(Beginning of DATA PROVIDED)

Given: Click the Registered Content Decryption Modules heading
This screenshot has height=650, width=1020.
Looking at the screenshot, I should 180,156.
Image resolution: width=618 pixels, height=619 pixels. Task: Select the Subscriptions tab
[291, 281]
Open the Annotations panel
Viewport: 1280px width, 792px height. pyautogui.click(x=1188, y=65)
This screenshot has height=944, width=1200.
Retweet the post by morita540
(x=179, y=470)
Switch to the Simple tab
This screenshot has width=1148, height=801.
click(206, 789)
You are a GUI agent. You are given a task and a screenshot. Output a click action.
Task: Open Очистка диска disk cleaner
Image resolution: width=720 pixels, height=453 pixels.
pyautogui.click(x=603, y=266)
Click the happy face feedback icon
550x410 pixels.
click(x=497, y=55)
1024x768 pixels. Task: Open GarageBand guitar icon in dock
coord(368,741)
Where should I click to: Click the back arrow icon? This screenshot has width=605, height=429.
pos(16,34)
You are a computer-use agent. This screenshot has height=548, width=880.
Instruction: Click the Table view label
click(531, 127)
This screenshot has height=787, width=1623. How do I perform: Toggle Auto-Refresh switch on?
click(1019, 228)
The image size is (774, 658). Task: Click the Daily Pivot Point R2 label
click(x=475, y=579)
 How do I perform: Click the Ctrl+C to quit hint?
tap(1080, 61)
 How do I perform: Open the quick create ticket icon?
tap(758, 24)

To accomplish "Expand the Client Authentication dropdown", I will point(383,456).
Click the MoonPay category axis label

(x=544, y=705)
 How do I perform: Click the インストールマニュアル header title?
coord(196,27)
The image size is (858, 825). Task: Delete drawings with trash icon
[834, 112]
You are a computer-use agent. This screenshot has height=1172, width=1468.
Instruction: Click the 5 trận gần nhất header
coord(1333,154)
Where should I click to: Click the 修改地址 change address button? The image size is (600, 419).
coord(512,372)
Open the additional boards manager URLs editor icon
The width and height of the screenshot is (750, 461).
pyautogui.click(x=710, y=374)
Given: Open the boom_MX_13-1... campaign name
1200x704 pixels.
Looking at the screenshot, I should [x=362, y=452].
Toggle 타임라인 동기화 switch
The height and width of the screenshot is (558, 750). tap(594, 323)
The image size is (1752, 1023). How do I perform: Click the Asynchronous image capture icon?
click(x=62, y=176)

(End of DATA PROVIDED)

What is needed is an exact restatement of every record above.

RESPONSE
Given: Click the Registered Content Decryption Modules heading
This screenshot has height=650, width=1020.
Looking at the screenshot, I should 180,156.
Image resolution: width=618 pixels, height=619 pixels. Task: Select the Subscriptions tab
[291, 281]
Open the Annotations panel
Viewport: 1280px width, 792px height. pyautogui.click(x=1188, y=65)
This screenshot has height=944, width=1200.
Retweet the post by morita540
(x=179, y=470)
Switch to the Simple tab
This screenshot has width=1148, height=801.
click(206, 789)
You are a GUI agent. You are given a task and a screenshot. Output a click action.
Task: Open Очистка диска disk cleaner
Image resolution: width=720 pixels, height=453 pixels.
pyautogui.click(x=603, y=266)
Click the happy face feedback icon
550x410 pixels.
click(x=497, y=55)
1024x768 pixels. Task: Open GarageBand guitar icon in dock
coord(368,741)
Where should I click to: Click the back arrow icon? This screenshot has width=605, height=429.
pos(16,34)
You are a computer-use agent. This screenshot has height=548, width=880.
Instruction: Click the Table view label
click(531, 127)
This screenshot has height=787, width=1623. How do I perform: Toggle Auto-Refresh switch on?
click(1019, 228)
The image size is (774, 658). Task: Click the Daily Pivot Point R2 label
click(x=475, y=579)
 How do I perform: Click the Ctrl+C to quit hint?
tap(1080, 61)
 How do I perform: Open the quick create ticket icon?
tap(758, 24)

To accomplish "Expand the Client Authentication dropdown", I will point(383,456).
Click the MoonPay category axis label

(x=544, y=705)
 How do I perform: Click the インストールマニュアル header title?
coord(196,27)
The image size is (858, 825). Task: Delete drawings with trash icon
[834, 112]
You are a computer-use agent. This screenshot has height=1172, width=1468.
Instruction: Click the 5 trận gần nhất header
coord(1333,154)
Where should I click to: Click the 修改地址 change address button? The image size is (600, 419).
coord(512,372)
Open the additional boards manager URLs editor icon
The width and height of the screenshot is (750, 461).
pyautogui.click(x=710, y=374)
Given: Open the boom_MX_13-1... campaign name
1200x704 pixels.
Looking at the screenshot, I should [x=362, y=452].
Toggle 타임라인 동기화 switch
The height and width of the screenshot is (558, 750). tap(594, 323)
The image size is (1752, 1023). How do I perform: Click the Asynchronous image capture icon?
click(x=62, y=176)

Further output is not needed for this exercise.